▸ **Metin alıntısı**
Öte yandan kenisiyle el Cezire Televizyonun yaptığı bir röportajda hareketin lideri Abbud, rejimin ancak silahlı bir halk devrimiyle yıkılabileceğini öngörmüş olup seçkinci bir cihad hareketinin bu işi başaracağına inanmadığını ve hareketin de bu temelde örgütlendiğini ifade etmektedir. Bir başka ifadeyle hareket sınırlı sayıda silahlı bir grubun silahlı mücadelesiyle değil, tamamen halka mal edilmiş bir örgütlenme biçimi ve mücadele tarzıyla bu ayaklanmanın sonuca ulaşabileceğini ifade etmektedir.
Her ne kadar ABD, Ahraru’ş Şam’ı el Kaide’yle bağlantısı noktasında güvenilmez bulsa da bazı uzmanlar ve eski yetkililer, ABD’nin IŞID’a karşı savaşında Ahraru’ş Şam gibi örgütlerin kullanılmasında herhangi bir mahzur görmediklerini ifade etmektedir.
Öte yandan kenisiyle el Cezire Televizyonun yaptığı bir röportajda hareketin lideri Abbud, örgütün ayaklanmanın ilk başlarında patlak veren barışçıl gösterilere katıldıklarını ancak Suriye yönetiminin bu gösterilere yönelik “baskıcı ve zorba tavrı” nedeniyle çok miktarda insanın hayatını kaybettiğini, gösterilere katılanları korumak amacıyla silahlı mücadeleye başladıklarını ifade etmektedir. Abbud ayrıca her isteyenin katıldığı bir örgüt olmadıklarını, örgüte katılım için belirli şartlar bulunduğunu ifade etmektedir Abbud’un işaret ettiği bir başka nokta, kendilerinin el Kaide’ye ya da Nusra örgütüne yakın bir örgüt olarak değerlendirilmesiyle ilgilidir. Bu noktada kendisi, söz konusu itham ve eleştirilerin, büyük ölçüde başlangıçta Ahraruş Şam’ın medya faaliyetlerinin kısıtlı ve zayıf olmasından kaynaklandığını ileri süren Ahraru’ş Şam lideri, bu eleştirilerin nedeninin kendilerinden kaynaklandığını, silahlı mücadeyle paralel güçlü bir medya ağı oluşturamadıklarını itiraf etmektedir. Kendilerinin ÖSO’dan daha önce kurulduğunu ifad eeden Abbud, ÖSO bünyesine katılmayı reddeden ilk örgüt olduklarını, eleştirilerin bir başka nedeninin de bu olabileceğine işaret etmektedir.

▸ **İstenenler**
(1) Metin alıntısına göre Abbud, Ahraru'ş Şam'ın hangi yapının bünyesine katılmayı reddeden ilk örgüt olduğunu söylüyor?
(2) Metin alıntısının "Her ne kadar" ifadesinden başlayıp "görmediklerini ifade etmektedir." ifadesi de dahil olmak üzere biten kısmını kelimesi kelimesine yazın.

▸ **Veri kümesinden alıntı**
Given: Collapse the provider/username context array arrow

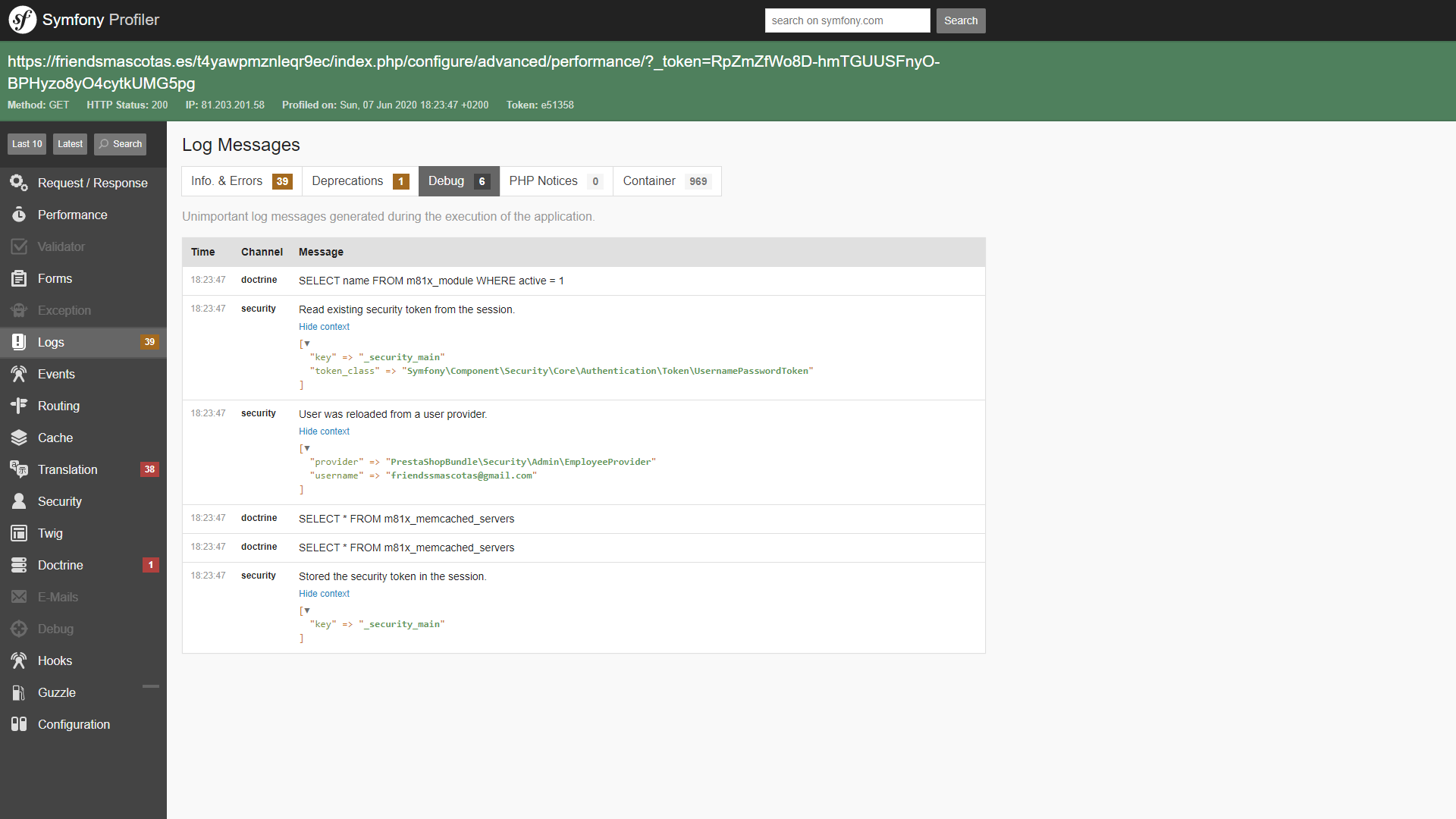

▸ **Cevaplar**
(1) ÖSO

(2)
Her ne kadar ABD, Ahraru’ş Şam’ı el Kaide’yle bağlantısı noktasında güvenilmez bulsa da bazı uzmanlar ve eski yetkililer, ABD’nin IŞID’a karşı savaşında Ahraru’ş Şam gibi örgütlerin kullanılmasında herhangi bir mahzur görmediklerini ifade etmektedir.